Under the NCAA measure approved in January and set to begin Aug. 1, the cost
of attendance of a scholarship will go beyond tuition, fees, books and room
and board to include expenses such as academic-related supplies,
transportation and other similar items. The value of those benefits can differ
by the school, but at the five power conferences that pushed for them – the
Atlantic Coast, Big Ten, Big 12, Pac-12 and Southeastern conferences – they
have been estimated up to about $2,000 annually per full scholarship.
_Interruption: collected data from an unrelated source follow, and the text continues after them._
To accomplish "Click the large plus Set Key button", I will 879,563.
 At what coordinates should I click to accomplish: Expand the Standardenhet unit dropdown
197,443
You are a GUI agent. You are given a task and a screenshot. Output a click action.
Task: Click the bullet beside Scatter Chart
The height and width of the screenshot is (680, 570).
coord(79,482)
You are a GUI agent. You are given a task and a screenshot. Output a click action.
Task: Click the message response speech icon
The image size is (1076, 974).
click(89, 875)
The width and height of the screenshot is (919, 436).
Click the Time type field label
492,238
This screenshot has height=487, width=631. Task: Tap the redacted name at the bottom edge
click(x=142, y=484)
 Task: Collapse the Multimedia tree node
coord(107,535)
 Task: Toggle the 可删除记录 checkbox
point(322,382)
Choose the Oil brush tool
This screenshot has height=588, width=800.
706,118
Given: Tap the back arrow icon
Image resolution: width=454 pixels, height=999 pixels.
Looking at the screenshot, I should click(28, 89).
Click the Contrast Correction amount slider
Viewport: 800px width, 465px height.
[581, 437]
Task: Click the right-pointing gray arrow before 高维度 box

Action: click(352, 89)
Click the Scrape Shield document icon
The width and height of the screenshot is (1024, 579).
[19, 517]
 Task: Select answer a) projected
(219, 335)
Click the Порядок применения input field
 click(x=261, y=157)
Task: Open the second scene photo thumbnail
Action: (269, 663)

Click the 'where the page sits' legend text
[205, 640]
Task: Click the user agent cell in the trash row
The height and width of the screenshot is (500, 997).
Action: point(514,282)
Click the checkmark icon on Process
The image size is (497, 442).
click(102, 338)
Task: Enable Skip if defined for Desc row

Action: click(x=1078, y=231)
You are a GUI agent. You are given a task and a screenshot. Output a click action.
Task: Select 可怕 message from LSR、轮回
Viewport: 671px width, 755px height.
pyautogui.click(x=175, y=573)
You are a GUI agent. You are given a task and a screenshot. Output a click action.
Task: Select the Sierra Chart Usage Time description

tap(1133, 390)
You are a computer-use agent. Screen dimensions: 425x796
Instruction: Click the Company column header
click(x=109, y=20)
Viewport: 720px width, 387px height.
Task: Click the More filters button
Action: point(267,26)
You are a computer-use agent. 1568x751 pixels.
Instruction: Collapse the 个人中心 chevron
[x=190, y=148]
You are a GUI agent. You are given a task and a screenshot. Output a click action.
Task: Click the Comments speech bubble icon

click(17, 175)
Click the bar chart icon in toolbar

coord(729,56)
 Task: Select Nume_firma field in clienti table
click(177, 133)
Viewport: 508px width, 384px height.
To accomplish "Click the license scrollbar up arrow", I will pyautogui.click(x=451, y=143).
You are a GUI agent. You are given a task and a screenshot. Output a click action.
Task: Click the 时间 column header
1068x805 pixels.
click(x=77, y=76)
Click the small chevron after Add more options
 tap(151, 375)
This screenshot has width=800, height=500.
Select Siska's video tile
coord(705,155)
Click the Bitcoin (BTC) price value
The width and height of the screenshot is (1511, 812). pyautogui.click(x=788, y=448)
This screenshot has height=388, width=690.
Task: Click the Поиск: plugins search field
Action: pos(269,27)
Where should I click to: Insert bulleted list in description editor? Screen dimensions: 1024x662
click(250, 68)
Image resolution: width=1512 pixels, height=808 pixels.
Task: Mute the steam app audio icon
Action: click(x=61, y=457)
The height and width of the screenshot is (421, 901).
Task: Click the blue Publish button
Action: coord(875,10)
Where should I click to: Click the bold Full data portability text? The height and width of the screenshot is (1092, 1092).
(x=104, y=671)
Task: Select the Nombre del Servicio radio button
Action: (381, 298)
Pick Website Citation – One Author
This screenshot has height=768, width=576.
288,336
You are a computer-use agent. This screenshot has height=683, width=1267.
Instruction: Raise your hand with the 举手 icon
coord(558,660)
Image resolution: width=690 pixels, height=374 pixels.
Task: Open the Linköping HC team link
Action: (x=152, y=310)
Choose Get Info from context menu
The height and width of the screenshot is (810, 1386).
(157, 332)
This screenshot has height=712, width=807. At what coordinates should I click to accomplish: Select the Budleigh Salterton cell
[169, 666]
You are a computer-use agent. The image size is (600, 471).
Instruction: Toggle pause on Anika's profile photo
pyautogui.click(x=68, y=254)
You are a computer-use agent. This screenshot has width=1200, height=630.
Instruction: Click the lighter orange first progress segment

The cost of attendance dollars are becoming an attractive recruiting tool,
especially for a program like Liberty, which would be an exception on the FCS
level because most schools are not expected to provide the incentive, at least
not initially.

It is not surprising, however, that Liberty would be looking more like an FBS
program. The private evangelical university, founded by the late Jerry
Falwell Sr., is pursuing a move up from the FCS level, although neither of the
FBS conferences that appear to be the best fit, Conference USA and the Sun
Belt, have yet to extend an invitation.

Liberty ranked first in the Big South and fifth in the FCS in attendance
average last season, drawing an average of 17,016 to six home games. The
Flames, under former Kansas and Buffalo head coach Turner Gill, who was
brought to Liberty to help guide it to the higher level, appeared in the FCS
playoffs for the first time, beating James Madison in the first round, and
finishing 9-5 as the Big South co-champ.